> _Work task_
How many lines in the data below have the string "February"? Reply with the number alone.

> _Exercise data_
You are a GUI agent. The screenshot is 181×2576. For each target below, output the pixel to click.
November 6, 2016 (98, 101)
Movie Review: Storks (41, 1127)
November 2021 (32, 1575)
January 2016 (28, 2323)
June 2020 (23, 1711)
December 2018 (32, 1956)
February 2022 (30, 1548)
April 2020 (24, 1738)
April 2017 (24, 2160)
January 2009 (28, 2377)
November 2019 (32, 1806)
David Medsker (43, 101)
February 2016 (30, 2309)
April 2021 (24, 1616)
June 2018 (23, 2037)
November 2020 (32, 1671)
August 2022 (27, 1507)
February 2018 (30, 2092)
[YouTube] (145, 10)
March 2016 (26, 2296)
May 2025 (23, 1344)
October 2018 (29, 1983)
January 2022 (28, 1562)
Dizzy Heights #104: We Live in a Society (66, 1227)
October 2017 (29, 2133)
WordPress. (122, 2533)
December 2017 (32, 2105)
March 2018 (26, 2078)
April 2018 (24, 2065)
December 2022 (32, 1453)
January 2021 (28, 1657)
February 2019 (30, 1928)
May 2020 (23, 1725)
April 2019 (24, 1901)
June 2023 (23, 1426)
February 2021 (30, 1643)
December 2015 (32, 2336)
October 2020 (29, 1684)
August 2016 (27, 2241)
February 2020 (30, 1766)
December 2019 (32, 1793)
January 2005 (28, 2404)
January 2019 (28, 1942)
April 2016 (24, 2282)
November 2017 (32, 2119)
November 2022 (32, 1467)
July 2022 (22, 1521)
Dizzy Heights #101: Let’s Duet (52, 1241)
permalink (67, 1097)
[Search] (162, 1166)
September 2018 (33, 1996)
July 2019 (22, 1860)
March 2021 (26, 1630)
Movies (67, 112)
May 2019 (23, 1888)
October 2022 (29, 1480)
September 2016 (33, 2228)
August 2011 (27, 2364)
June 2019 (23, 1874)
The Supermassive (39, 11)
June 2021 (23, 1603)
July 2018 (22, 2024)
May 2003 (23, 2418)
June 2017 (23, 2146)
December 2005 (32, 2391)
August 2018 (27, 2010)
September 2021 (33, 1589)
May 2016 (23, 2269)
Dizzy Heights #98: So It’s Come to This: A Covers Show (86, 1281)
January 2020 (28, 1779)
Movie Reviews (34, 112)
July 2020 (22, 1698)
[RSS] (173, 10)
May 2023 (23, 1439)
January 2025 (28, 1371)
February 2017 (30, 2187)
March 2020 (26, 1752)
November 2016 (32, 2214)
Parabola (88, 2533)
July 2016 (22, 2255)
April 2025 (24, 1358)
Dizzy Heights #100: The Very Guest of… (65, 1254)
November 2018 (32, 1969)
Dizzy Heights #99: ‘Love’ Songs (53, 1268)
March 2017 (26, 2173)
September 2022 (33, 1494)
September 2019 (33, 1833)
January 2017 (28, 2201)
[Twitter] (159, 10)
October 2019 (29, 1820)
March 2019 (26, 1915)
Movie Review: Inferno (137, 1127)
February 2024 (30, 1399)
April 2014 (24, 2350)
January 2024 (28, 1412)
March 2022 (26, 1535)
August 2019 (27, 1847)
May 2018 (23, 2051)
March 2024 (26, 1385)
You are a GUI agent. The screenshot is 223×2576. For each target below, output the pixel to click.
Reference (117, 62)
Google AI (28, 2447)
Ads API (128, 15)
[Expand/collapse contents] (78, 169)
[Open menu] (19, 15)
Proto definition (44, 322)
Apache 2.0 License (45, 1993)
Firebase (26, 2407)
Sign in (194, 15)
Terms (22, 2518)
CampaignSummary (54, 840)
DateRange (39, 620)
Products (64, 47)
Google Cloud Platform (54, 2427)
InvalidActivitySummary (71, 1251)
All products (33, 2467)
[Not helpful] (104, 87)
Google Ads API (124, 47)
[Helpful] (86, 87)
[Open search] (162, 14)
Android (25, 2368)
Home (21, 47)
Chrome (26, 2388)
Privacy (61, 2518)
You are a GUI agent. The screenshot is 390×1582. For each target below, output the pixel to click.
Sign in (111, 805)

---

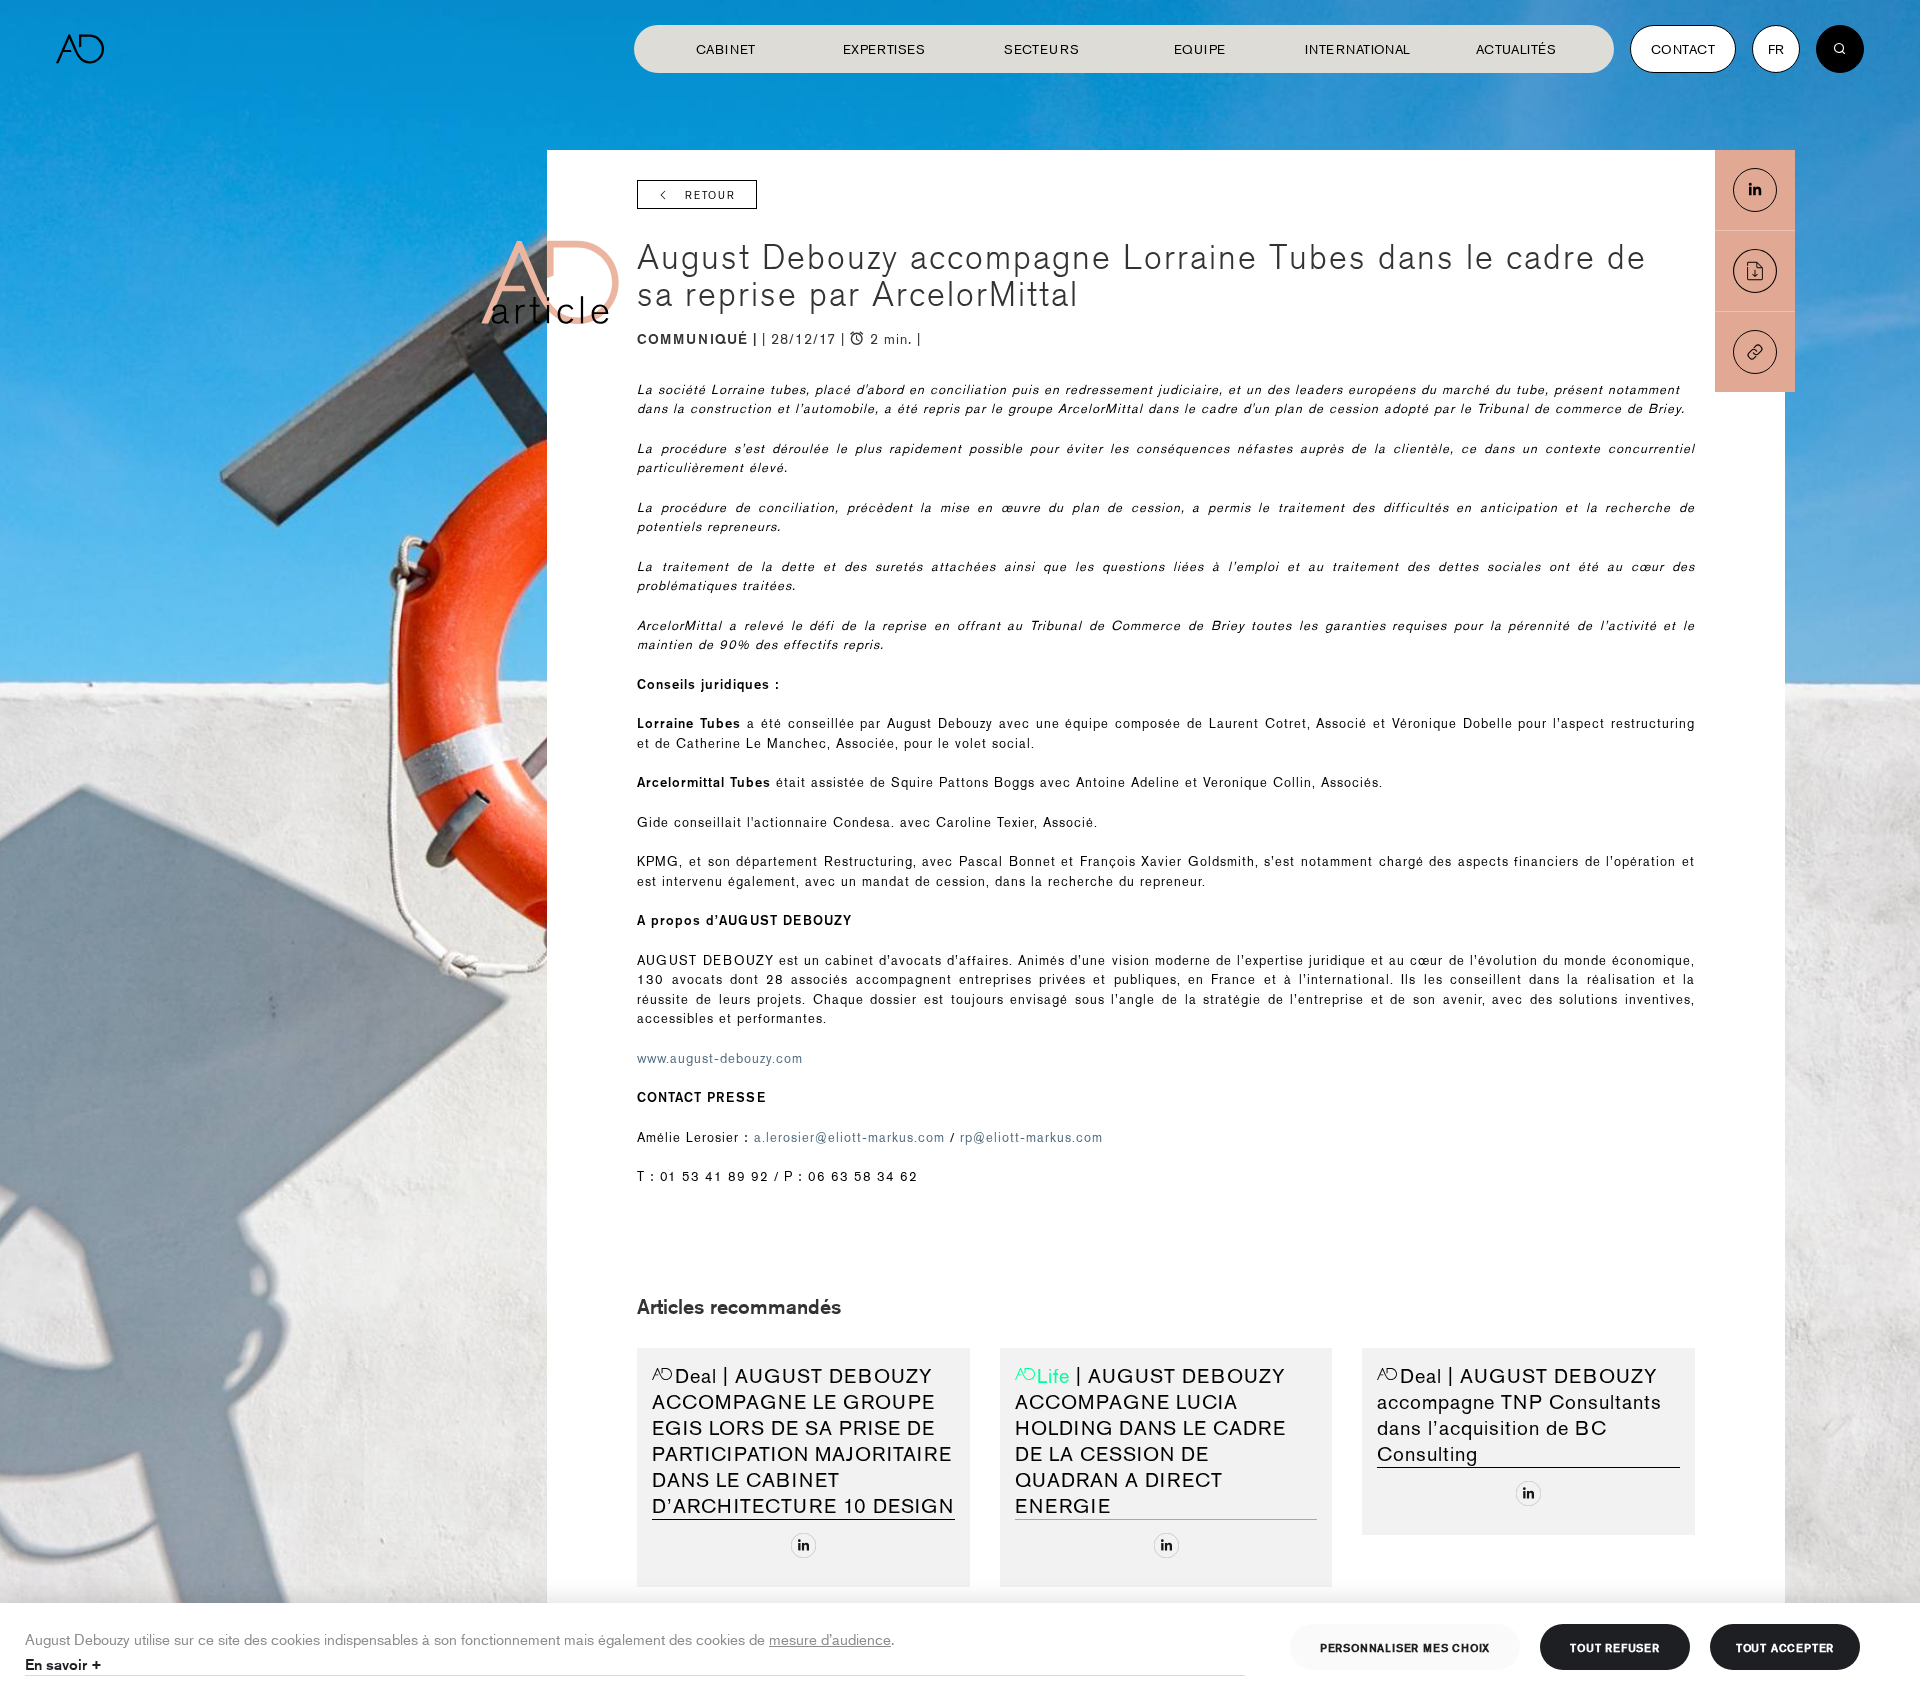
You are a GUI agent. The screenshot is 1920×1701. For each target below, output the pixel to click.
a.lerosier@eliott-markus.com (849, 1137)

> _Worked solution_
8